During 2007 and 2008, banks were stuck with these securities and unable to sell them as the market for buyers froze. The only mortgage-backed securities that banks and investors wanted were the ones that the U.S. government backed, like Fannie Mae and Freddie Mac.
However, Credit Suisse recently stated that they have begun selling non-government backed mortgage bonds to investors.
The difference between the (MBS), which Credit Suisse sold recently, and the ones that banks sold before the housing bubble burst, is the manner in which the transaction was conducted. Credit Suisse set up the buyers and seller of the mortgage securities beforehand, so that the bank doesn’t have to hold onto the securities.
This prevented a repeat of how many banks lost lots of money in 2008 as the banks were stuck with bad MBS on their balance sheets. Credit Suisse has shown that there is now a legal manner to evade the Volcker Rule!
When banks face new regulation, they always find little loopholes and ways to get around the regulation legally. Now that Credit Suisse has shown how to do it, watch as other banks quickly follow in their footsteps.
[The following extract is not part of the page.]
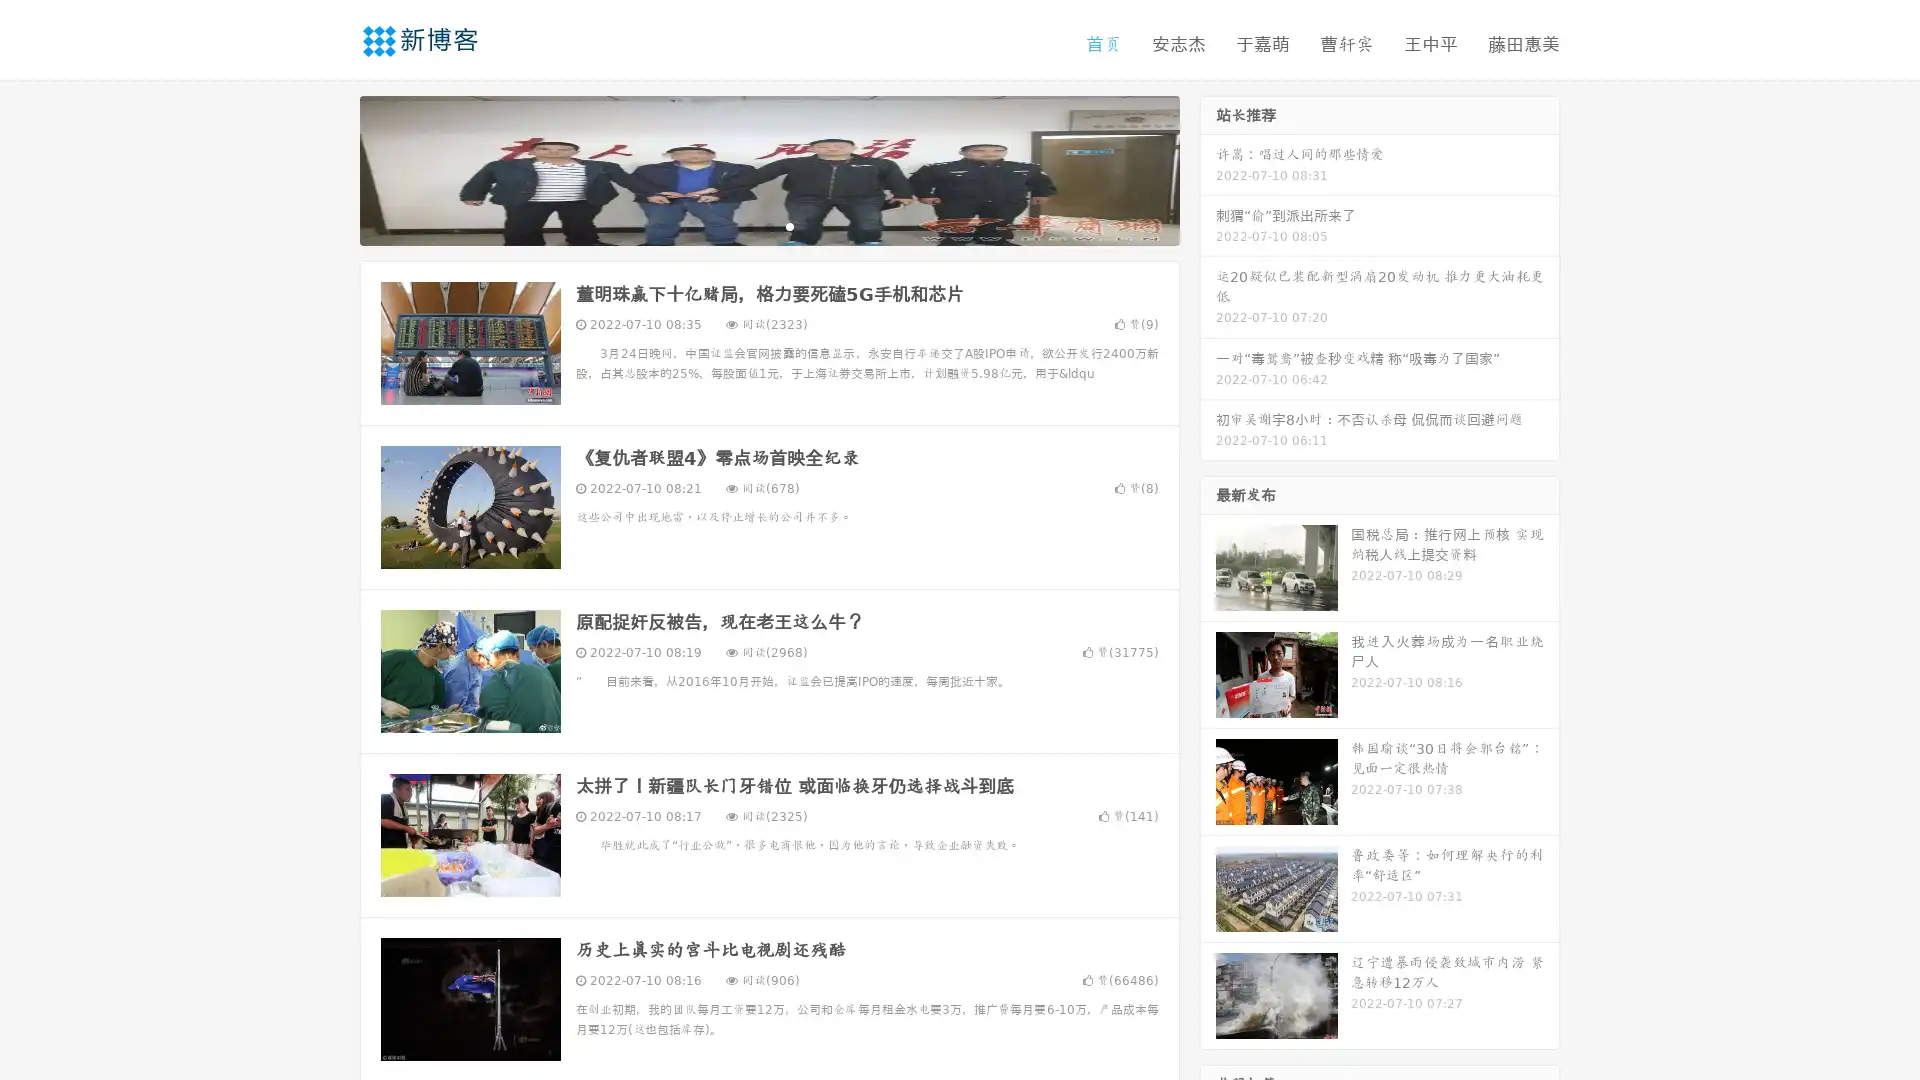  I want to click on Go to slide 3, so click(789, 225).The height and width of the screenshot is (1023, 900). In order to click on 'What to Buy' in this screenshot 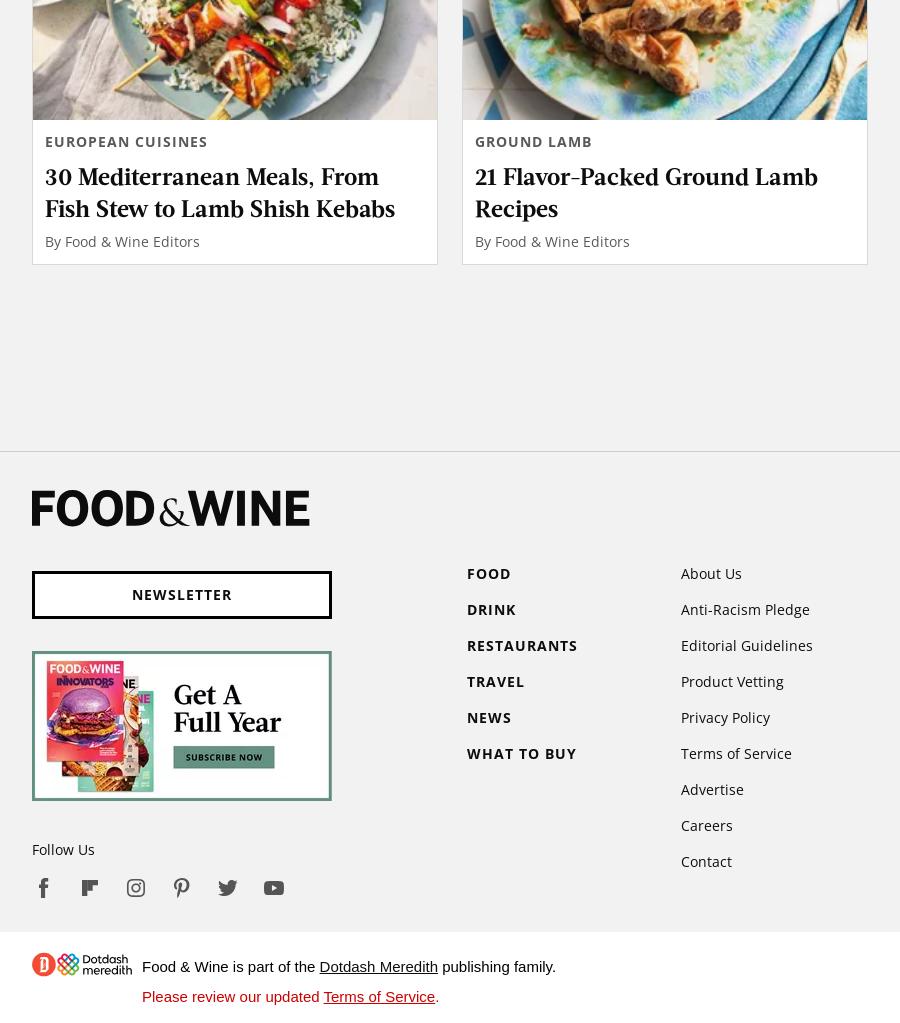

As mentioned above, the Volcker Rule was one of the main ideas behind President Barack Obama’s financial overhaul.
Many banks complained that the rules would increase costs and lobbied against the legislation. So far, the only effect seems to have been that many people have been put out of work because of this rule, and it has raised costs for banks.
This isn't to say that there should be no regulation. However, it must be done in a careful and wise manner, instead of signing a bill no one has read.
When it comes to Wall Street officials, they always are a step ahead of regulators.